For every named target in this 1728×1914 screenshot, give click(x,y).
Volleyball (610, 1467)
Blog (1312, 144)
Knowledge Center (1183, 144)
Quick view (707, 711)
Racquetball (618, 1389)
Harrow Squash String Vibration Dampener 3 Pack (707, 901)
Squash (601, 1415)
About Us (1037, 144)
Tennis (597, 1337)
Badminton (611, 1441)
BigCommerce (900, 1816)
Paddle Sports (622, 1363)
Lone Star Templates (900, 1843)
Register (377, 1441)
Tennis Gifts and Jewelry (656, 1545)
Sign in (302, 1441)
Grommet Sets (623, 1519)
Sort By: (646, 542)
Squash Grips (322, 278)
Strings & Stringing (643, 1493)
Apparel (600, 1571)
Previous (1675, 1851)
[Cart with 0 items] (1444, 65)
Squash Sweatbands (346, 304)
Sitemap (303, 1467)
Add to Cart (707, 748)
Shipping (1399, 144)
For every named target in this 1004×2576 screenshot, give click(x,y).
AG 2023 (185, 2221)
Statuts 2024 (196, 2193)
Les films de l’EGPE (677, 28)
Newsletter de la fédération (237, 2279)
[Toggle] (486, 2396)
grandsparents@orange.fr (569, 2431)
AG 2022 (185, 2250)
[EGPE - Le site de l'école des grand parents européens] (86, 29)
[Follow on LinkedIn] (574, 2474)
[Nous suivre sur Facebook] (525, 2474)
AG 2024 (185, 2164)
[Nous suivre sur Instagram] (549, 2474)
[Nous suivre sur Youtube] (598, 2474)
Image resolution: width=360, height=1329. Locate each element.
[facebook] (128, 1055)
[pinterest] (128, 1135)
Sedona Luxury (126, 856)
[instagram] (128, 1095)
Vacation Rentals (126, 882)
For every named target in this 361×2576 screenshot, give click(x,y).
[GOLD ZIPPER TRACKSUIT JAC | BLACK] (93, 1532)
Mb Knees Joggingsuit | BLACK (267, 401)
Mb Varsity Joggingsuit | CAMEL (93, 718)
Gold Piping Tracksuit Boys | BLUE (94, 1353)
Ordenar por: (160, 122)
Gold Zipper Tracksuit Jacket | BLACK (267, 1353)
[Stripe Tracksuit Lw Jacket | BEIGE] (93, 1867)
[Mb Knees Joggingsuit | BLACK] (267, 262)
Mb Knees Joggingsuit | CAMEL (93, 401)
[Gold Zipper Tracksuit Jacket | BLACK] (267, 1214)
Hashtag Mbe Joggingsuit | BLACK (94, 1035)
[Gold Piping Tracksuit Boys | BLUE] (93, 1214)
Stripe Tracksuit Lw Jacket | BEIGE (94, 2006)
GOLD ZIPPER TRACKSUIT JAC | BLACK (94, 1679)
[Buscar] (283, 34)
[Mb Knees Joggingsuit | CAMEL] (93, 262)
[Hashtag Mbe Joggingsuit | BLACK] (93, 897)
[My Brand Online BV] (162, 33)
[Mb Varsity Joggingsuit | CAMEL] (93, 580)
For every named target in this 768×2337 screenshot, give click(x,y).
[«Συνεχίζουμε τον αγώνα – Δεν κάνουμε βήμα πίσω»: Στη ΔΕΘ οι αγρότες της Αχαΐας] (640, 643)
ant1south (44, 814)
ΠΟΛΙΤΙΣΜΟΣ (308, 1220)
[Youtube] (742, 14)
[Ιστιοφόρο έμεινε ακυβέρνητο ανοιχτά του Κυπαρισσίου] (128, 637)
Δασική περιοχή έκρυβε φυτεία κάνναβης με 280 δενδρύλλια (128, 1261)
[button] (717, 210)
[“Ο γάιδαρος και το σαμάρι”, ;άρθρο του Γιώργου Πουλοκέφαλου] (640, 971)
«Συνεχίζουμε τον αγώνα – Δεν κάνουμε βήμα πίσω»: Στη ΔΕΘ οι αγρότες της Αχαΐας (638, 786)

◆ ◆ ◆

__TASK DIRECTIONS__: Set down exactly, and only, the lines from the one containing "[Nous suivre sur Instagram] (549, 2474)" through the final line of the entries above.

__FINAL ANSWER__:
[Nous suivre sur Instagram] (549, 2474)
[Nous suivre sur Youtube] (598, 2474)
Image resolution: width=360, height=1329. Locate each element.
[facebook] (128, 1055)
[pinterest] (128, 1135)
Sedona Luxury (126, 856)
[instagram] (128, 1095)
Vacation Rentals (126, 882)
For every named target in this 361×2576 screenshot, give click(x,y).
[GOLD ZIPPER TRACKSUIT JAC | BLACK] (93, 1532)
Mb Knees Joggingsuit | BLACK (267, 401)
Mb Varsity Joggingsuit | CAMEL (93, 718)
Gold Piping Tracksuit Boys | BLUE (94, 1353)
Ordenar por: (160, 122)
Gold Zipper Tracksuit Jacket | BLACK (267, 1353)
[Stripe Tracksuit Lw Jacket | BEIGE] (93, 1867)
[Mb Knees Joggingsuit | BLACK] (267, 262)
Mb Knees Joggingsuit | CAMEL (93, 401)
[Gold Zipper Tracksuit Jacket | BLACK] (267, 1214)
Hashtag Mbe Joggingsuit | BLACK (94, 1035)
[Gold Piping Tracksuit Boys | BLUE] (93, 1214)
Stripe Tracksuit Lw Jacket | BEIGE (94, 2006)
GOLD ZIPPER TRACKSUIT JAC | BLACK (94, 1679)
[Buscar] (283, 34)
[Mb Knees Joggingsuit | CAMEL] (93, 262)
[Hashtag Mbe Joggingsuit | BLACK] (93, 897)
[My Brand Online BV] (162, 33)
[Mb Varsity Joggingsuit | CAMEL] (93, 580)
For every named target in this 768×2337 screenshot, give click(x,y).
[«Συνεχίζουμε τον αγώνα – Δεν κάνουμε βήμα πίσω»: Στη ΔΕΘ οι αγρότες της Αχαΐας] (640, 643)
ant1south (44, 814)
ΠΟΛΙΤΙΣΜΟΣ (308, 1220)
[Youtube] (742, 14)
[Ιστιοφόρο έμεινε ακυβέρνητο ανοιχτά του Κυπαρισσίου] (128, 637)
Δασική περιοχή έκρυβε φυτεία κάνναβης με 280 δενδρύλλια (128, 1261)
[button] (717, 210)
[“Ο γάιδαρος και το σαμάρι”, ;άρθρο του Γιώργου Πουλοκέφαλου] (640, 971)
«Συνεχίζουμε τον αγώνα – Δεν κάνουμε βήμα πίσω»: Στη ΔΕΘ οι αγρότες της Αχαΐας (638, 786)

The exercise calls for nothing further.